Any favourite songs on the record?
"'Cold Fire' is really growing on me. 'Stick It Out' I always really liked, I really like the riff it really sticks out I can't wait to play that live. I love 'em all (laughs). Hopefully, in the near future I won't 'cause that drives you to try something else or do better. At this point I'm having a pretty good love affair with them."
Do you think that Counterparts is a turning point in your career, where this is the way that your records are going to be done more often?
"Well, quite possibly. It was very satisfying to record, and it's very satisfying to listen to. We never really know until we get into the studio what we're going to do. So whether it will continue in this form, I'm really not sure, but I would speculate that we would."
Even as music has changed over the years, Rush has remained a staple, especially to musicians. Is this because there is nothing else out there for them to grasp onto with this type of skill, integrity and quality?
"The music has always been really important. We do have a high level of integrity and a high level of standards. And there's no excess amount of pressure that can we put on ourselves to produce the best that we can. I don't know if it's a question of experience in that we've been around, or that we've been players for a long time. Certainly there's lots of bands around that are very good and they're doing the same sort of musical things, it's tough to be objective about something like that."
It's becoming more and more noticeable that bands are being influenced by you. Are you seeing this? Do you hear it when listening to music?

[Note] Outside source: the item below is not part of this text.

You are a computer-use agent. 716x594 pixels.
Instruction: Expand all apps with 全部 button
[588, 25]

"Sometimes I do. Sometimes I hear some things and it makes me smile. Our influence is more direct now than it was maybe 10 years or five years ago, but it's still very subliminal. Dream Theater is a special exception. They tend to sound a little bit more like us than other bands that have been influenced by us, but, at the same time, they really have locked into that period of our longer songs and the way we recorded and sounded I'm flattered that somebody would do that. I think that they are all great players and they will develop into a great band."
What keeps Rush going?
"There's this synergy that works between the three of us. You know, it's a tough one. We get along well, we're good friends, we enjoy doing what we do, to a point. I think, quite honestly, at this point we do enjoy our time off and getting away from the whole thing, now and again, But once you're on the road, once you're standing on stage and playing, there's nothing like it, and I think we all share that. It's so ingrained in us as individuals that we enjoy doing it that much. It's a special thing. We're lucky - in a lot of ways we're similar, and in a lot of ways we're dissimilar. That combination forms to make one really positive thing, and keeps us in balance."
20 years is pretty incredible. How long will Rush continue?

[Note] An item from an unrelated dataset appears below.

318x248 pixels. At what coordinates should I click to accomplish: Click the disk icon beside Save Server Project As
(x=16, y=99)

"Who knows. I never expected to be here 20 years ago. I thought at first that if we could go for five years and make as many as five or six records that would be a fantastic run. And here we are 20 years, and it just keeps going. But you never know what can happen, I think the longer you're at something the easier it becomes to maybe not want to do it. Don't take that as a prelude to breaking up or anything like that, but there are a lot of things that we're all interested in, and a lot of things that we'd like to do, and right now we're going through this almost renaissance with our sound and playing and it's really exciting for us. We're pumped! We're really looking forward to doing a lot of things musically, but at the same time you never know what tomorrow brings."